Improving Pain Management for Indigenous Australians
The NSW Agency for Clinical Innovation has launched a guide Telehealth consultations with Aboriginal people for pain management, to help clinicians working in pain clinics optimise outcomes for Indigenous Australians.
Although the guide has been developed specifically for telehealth consultations, it has broader application for face-to-face meetings as well.
There is a strong link between chronic pain and lower socio-economic status, putting Aboriginal and Torres Strait Islander communities at higher risk of living with painful conditions.
Culturally appropriate education about managing pain will be very important for Indigenous Australians, to educate not only individuals but to begin the process of educating families and communities about pain management.

- **Your tasks**:
1. Which organization launched the telehealth guide described in the article on pain management for Indigenous Australians?
2. Can you sum up the article on pain management for Indigenous Australians in two sentences?
3. Carry the article on pain management for Indigenous Australians further, starting after its last sentence.
The records come from a separate source and have no connection to the article on pain management for Indigenous Australians.

- **Given records**:

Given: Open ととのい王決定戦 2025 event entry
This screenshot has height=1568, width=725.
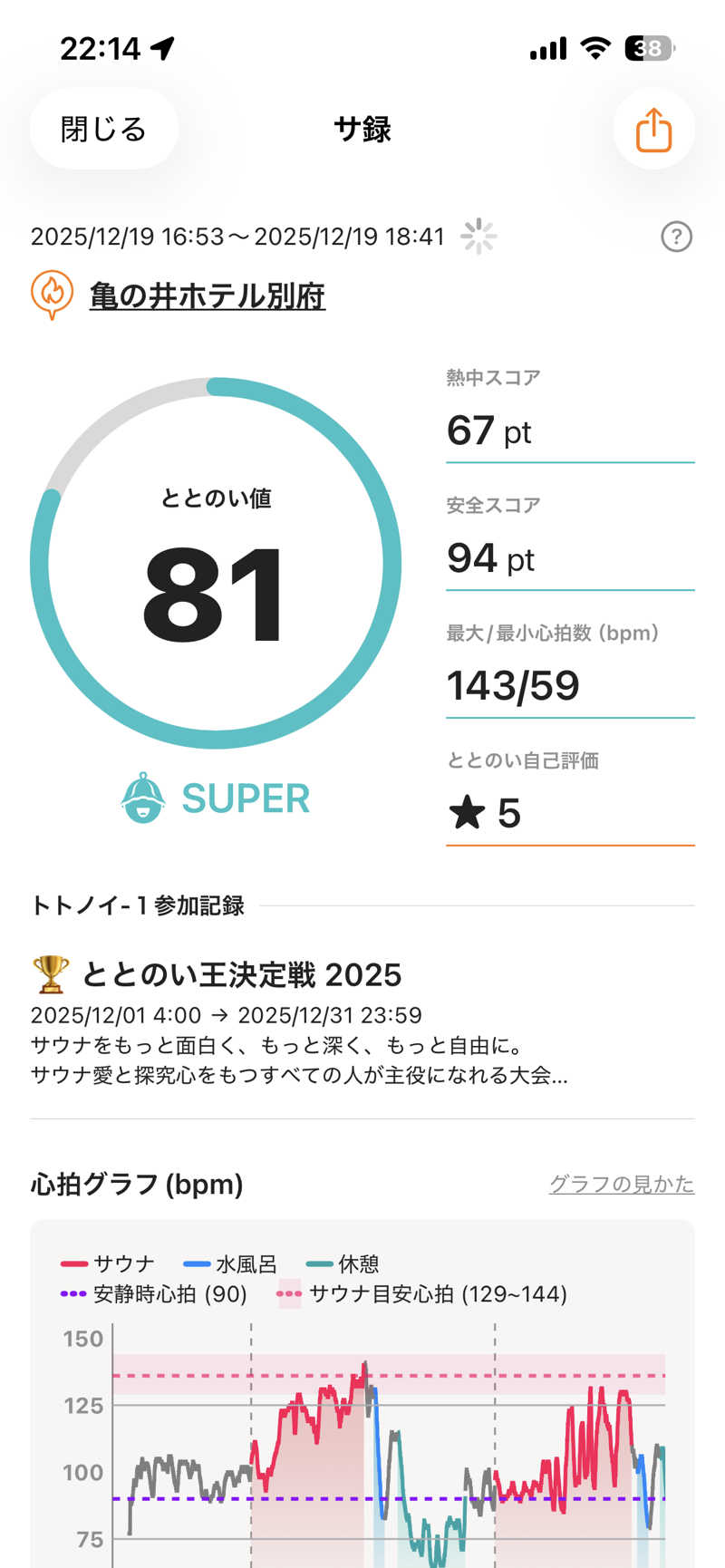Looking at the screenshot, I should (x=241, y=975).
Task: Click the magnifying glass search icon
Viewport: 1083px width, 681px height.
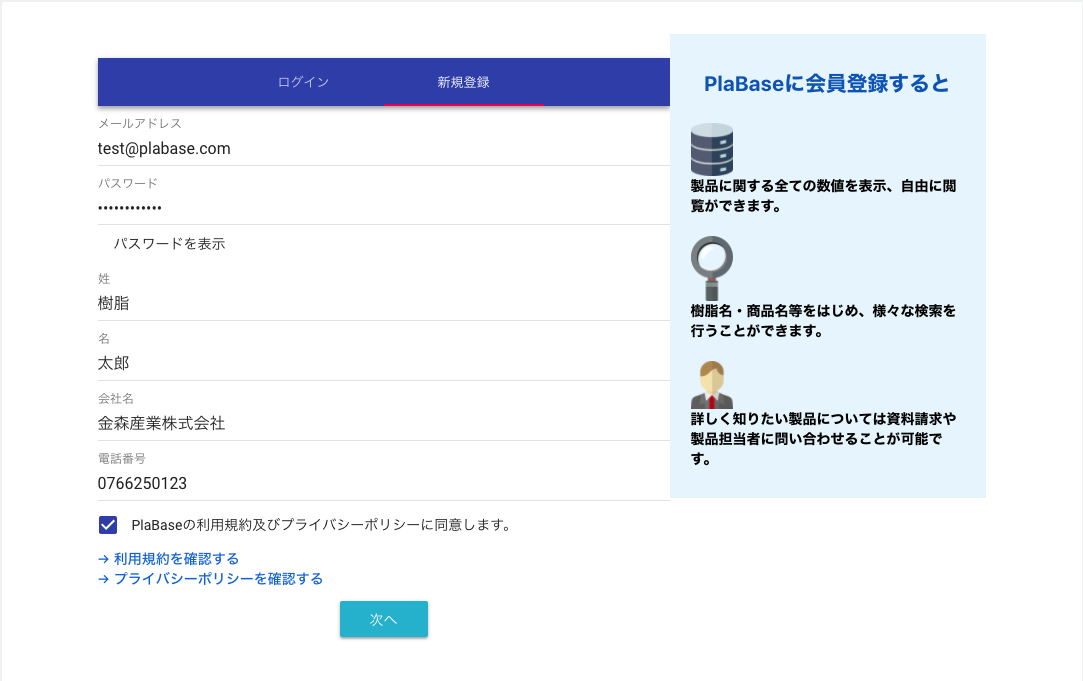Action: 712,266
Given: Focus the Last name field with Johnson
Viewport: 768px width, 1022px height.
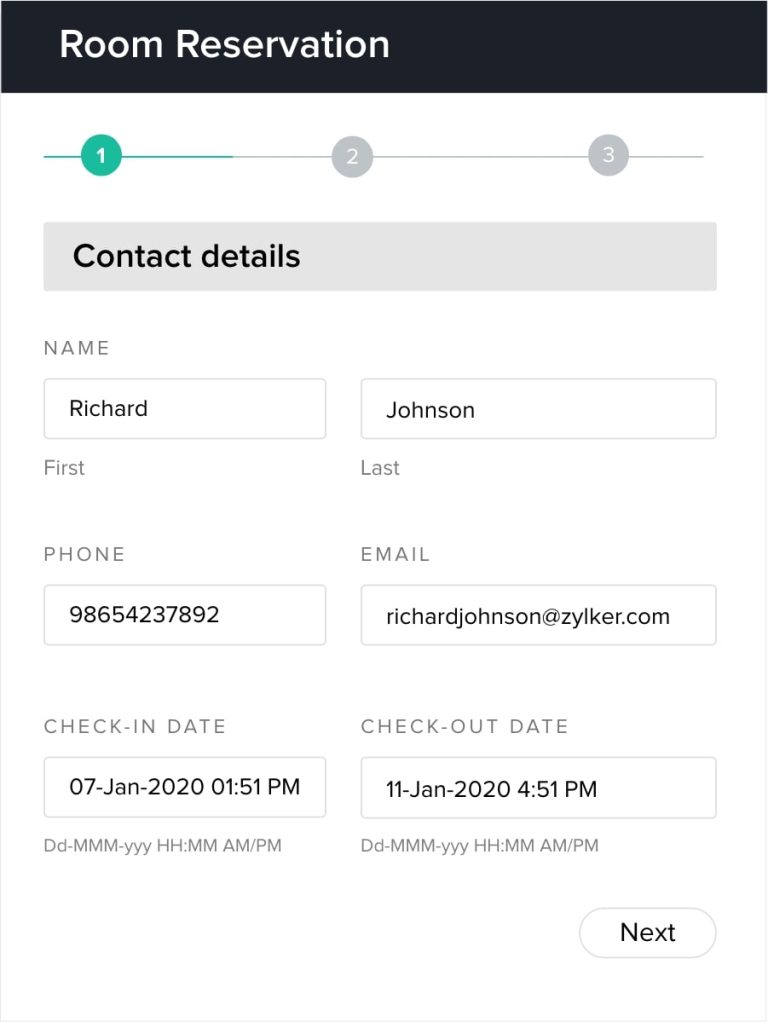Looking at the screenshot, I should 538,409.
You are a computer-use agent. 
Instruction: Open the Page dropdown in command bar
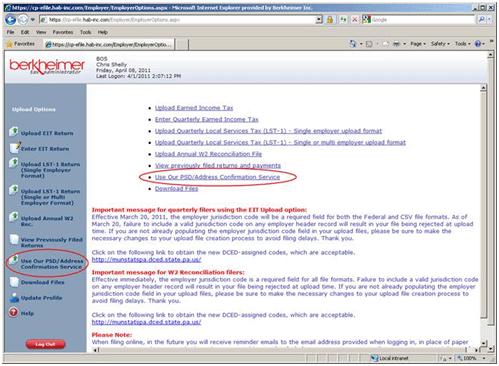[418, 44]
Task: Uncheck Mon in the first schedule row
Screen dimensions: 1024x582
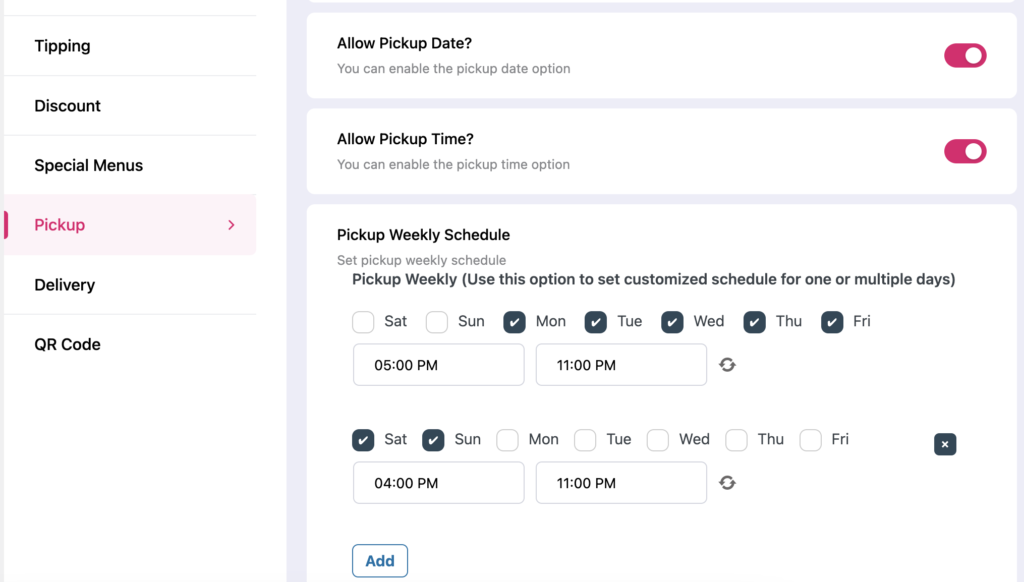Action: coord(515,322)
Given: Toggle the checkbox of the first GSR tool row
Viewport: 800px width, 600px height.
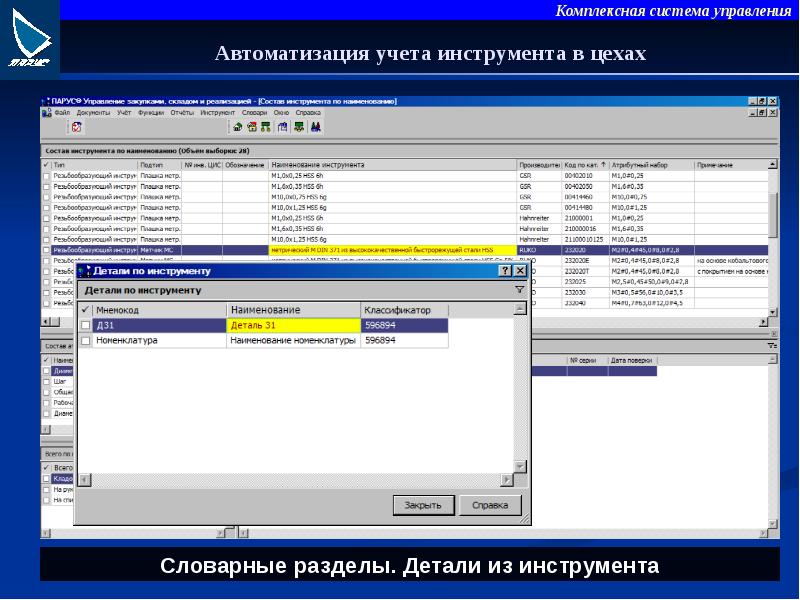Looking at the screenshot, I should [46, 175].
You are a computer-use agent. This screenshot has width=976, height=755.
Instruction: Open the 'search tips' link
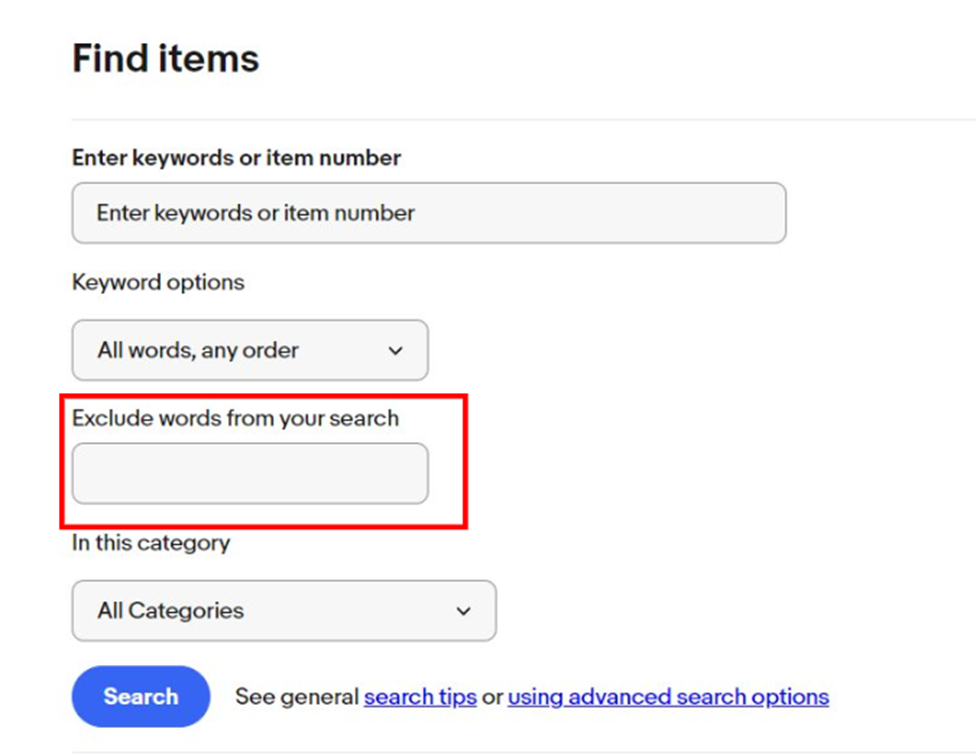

- **Your written answers**:
1. The NSW Agency for Clinical Innovation.

2. The NSW Agency for Clinical Innovation has released a guide to help pain clinic clinicians improve outcomes for Indigenous Australians in telehealth consultations, and it also applies to face-to-face meetings. Because chronic pain is strongly linked to lower socio-economic status, Aboriginal and Torres Strait Islander communities face higher risk, so culturally appropriate pain education for individuals, families and communities will be very important.

3.
The NSW ACI guide includes many helpful tips, such as encouraging a community or health worker and family members to be present during consultations, and to speak in a friendly and conversational way.
It also recommends clinicians build the role of Aboriginal service providers into management plans and recognise the need to develop trust with the patient and their family, to overcome a general mistrust of government services and systems.
Clinicians may also find the following useful, both of them downloadable from our Painaustralia website: 8 Aboriginal Ways of Learning and ‘Yarn with me’: applying clinical yarning to improve clinician-patient communication in Aboriginal health care.